Habit near Needilup Road, east of Pingrup

Acacia chamaeleon is a species of flowering plant in the family Fabaceae and is endemic to the south-west of Western Australia. It is an openly crowned, sparingly-branched, glabrous shrub with narrowly linear to thread-like or lance-shaped phyllodes with the narrower end towards the base, spherical heads of more or less golden yellow flowers, and linear, firmly papery to thinly leathery pods.

==Description==
Acacia chamaeleon is an openly crowned shrub that typically grows to a height of up to 2–3 m. It is single-stemmed or sparingly branched near ground level. The phyllodes are variable in shape and size, mostly narrowly linear to thread-like, or lance-shaped to narrowly lance-shaped with the narrower end towards the base 60–210 mm long and 2–5 mm wide. The flowers are borne a spherical heads in four to seven racemes 10–42 mm long, on peduncles mostly 4–6 mm long. Each head is 5.5–7 mm in diameter with 23 to 37 more or less golden yellow flowers. Flowering occurs throughout the year with peaks in May and December, and the pods are linear, firmly papery to thinly leathery, scarcely constricted between the seeds, up to 100 mm long and 4–5 mm wide. The seeds are oblong to elliptic, 4–5 mm long with a club-shaped aril.

==Taxonomy==
Acacia chamaeleon was first formally described in 1995 by Bruce Maslin in the journal Nuytsia from specimens he collected about 8 km north of Ongerup in 1971. The specific epithet (chamaeleon) means 'a lizard' that is changeable in its colour, referring to the phyllodes "which are very variable in shape and size".

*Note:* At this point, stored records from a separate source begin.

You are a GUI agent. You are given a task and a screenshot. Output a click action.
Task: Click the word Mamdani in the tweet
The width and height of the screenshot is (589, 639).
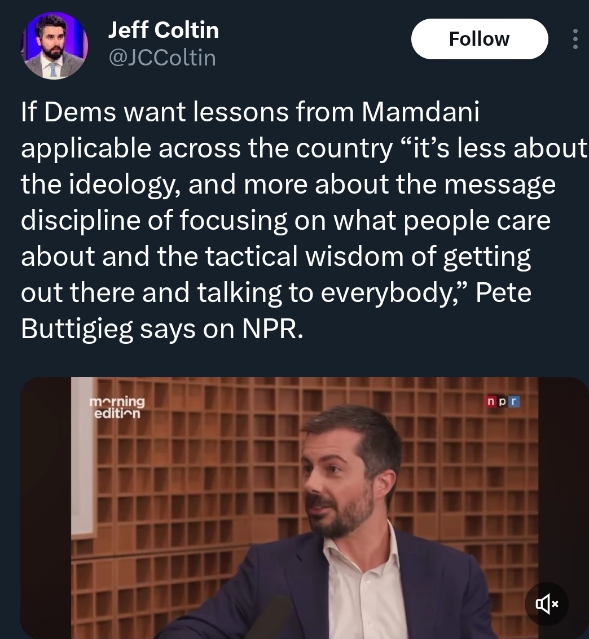420,111
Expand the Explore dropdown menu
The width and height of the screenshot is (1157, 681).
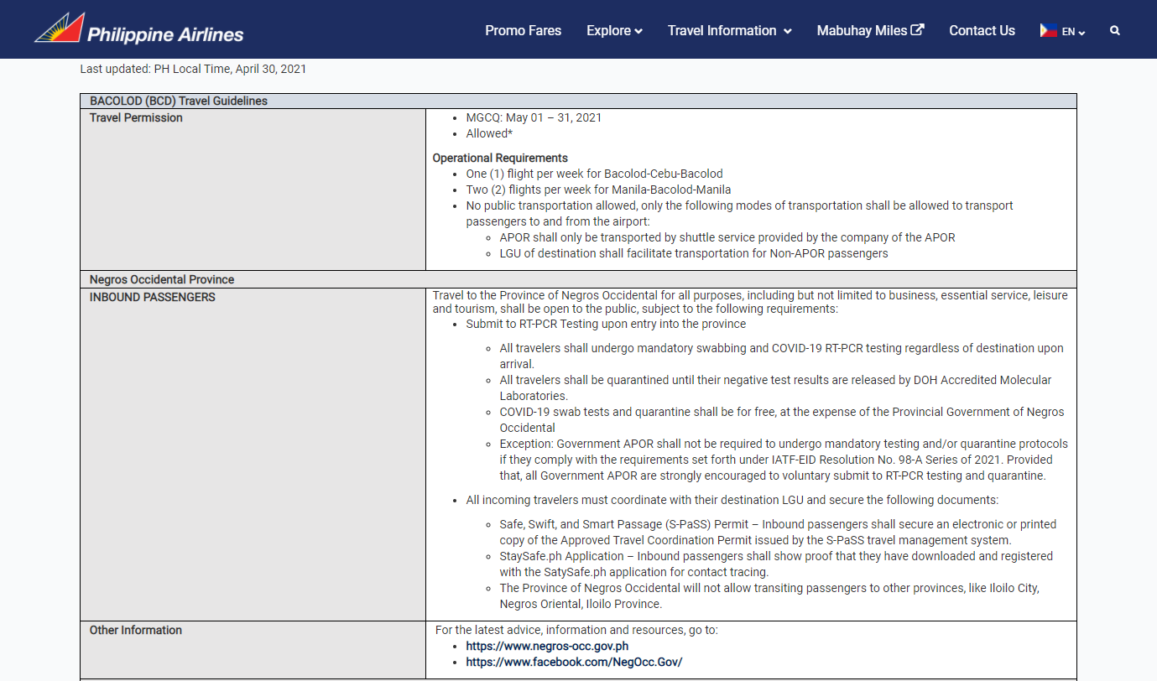[614, 30]
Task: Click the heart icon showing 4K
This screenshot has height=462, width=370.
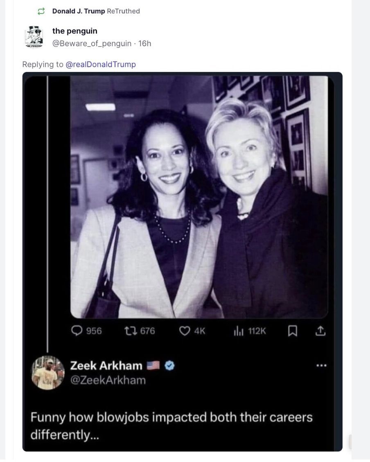Action: [x=185, y=331]
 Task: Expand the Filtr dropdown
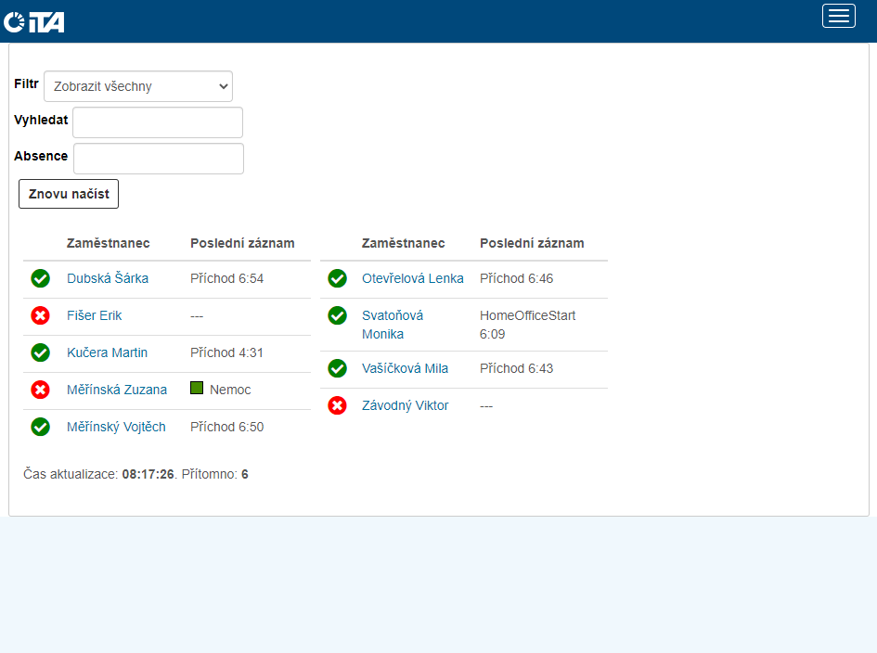click(138, 86)
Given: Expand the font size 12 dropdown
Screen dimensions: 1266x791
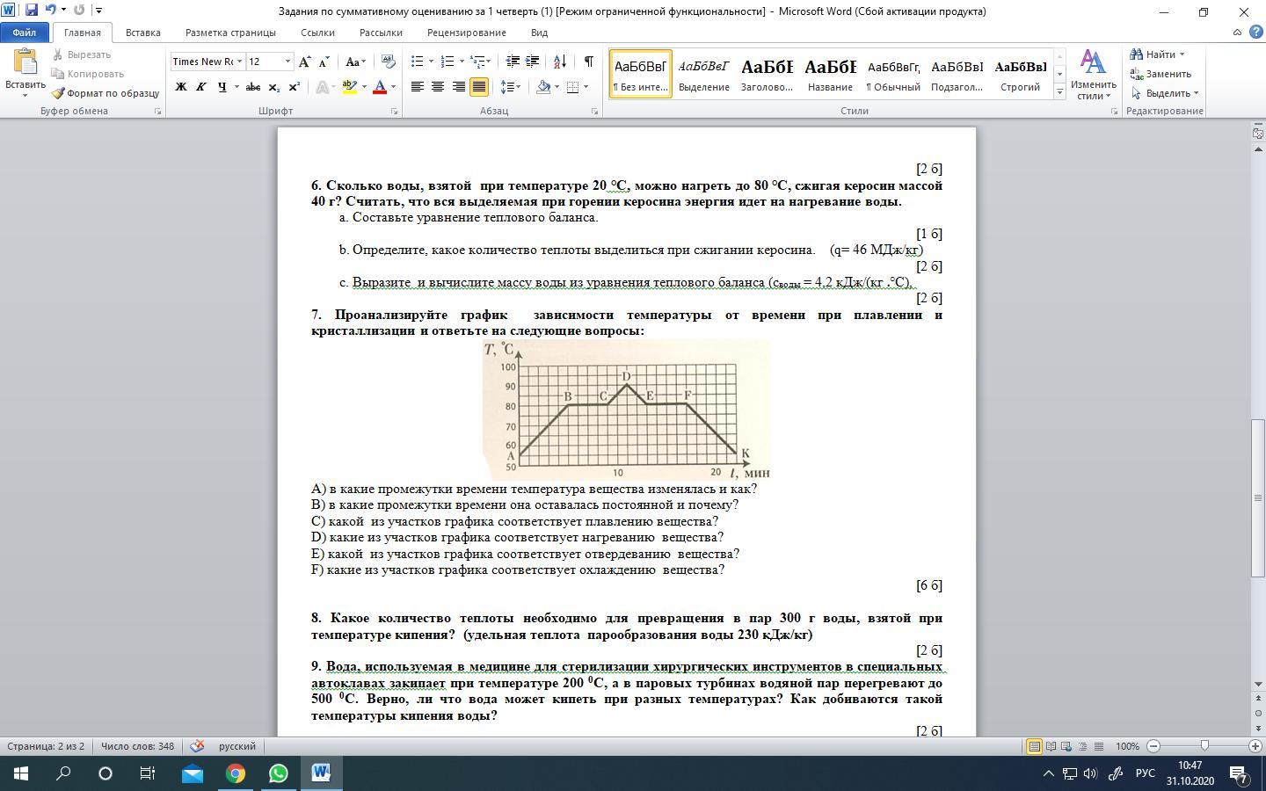Looking at the screenshot, I should tap(287, 62).

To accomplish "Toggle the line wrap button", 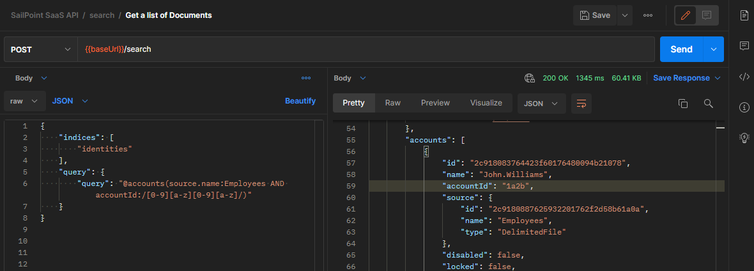I will coord(581,104).
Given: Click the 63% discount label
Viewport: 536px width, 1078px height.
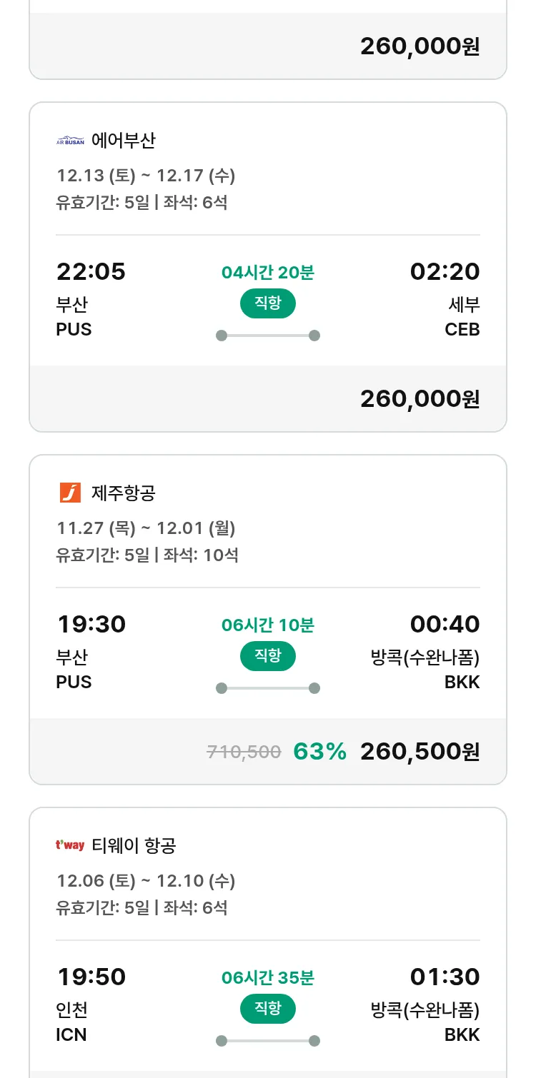Looking at the screenshot, I should click(319, 751).
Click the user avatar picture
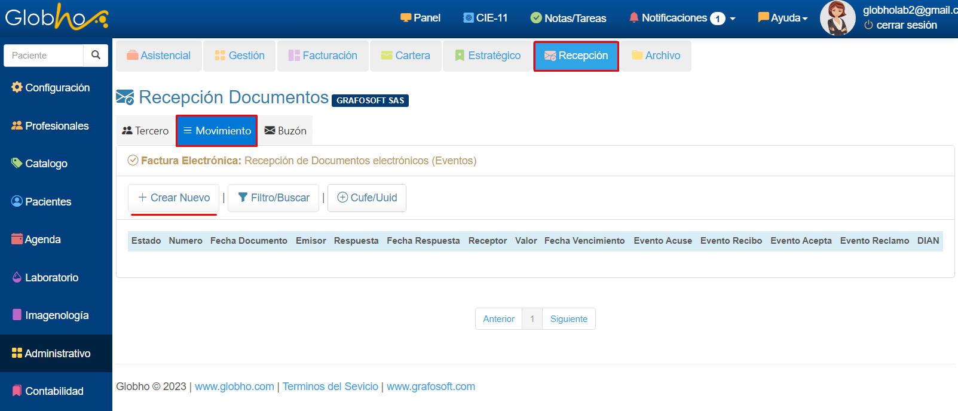Viewport: 958px width, 411px height. pos(837,18)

==Distribution and habitat==
This species of wattle is found in clay or loam in shrubland on undulating plains, flats and rises in the Avon Wheatbelt, Esperance Plains and Mallee bioregions of south-western Western Australia.

==Conservation status==
Acacia chamaeleon is listed as 'Not threatened' by the Government of Western Australia Department of Biodiversity, Conservation and Attractions.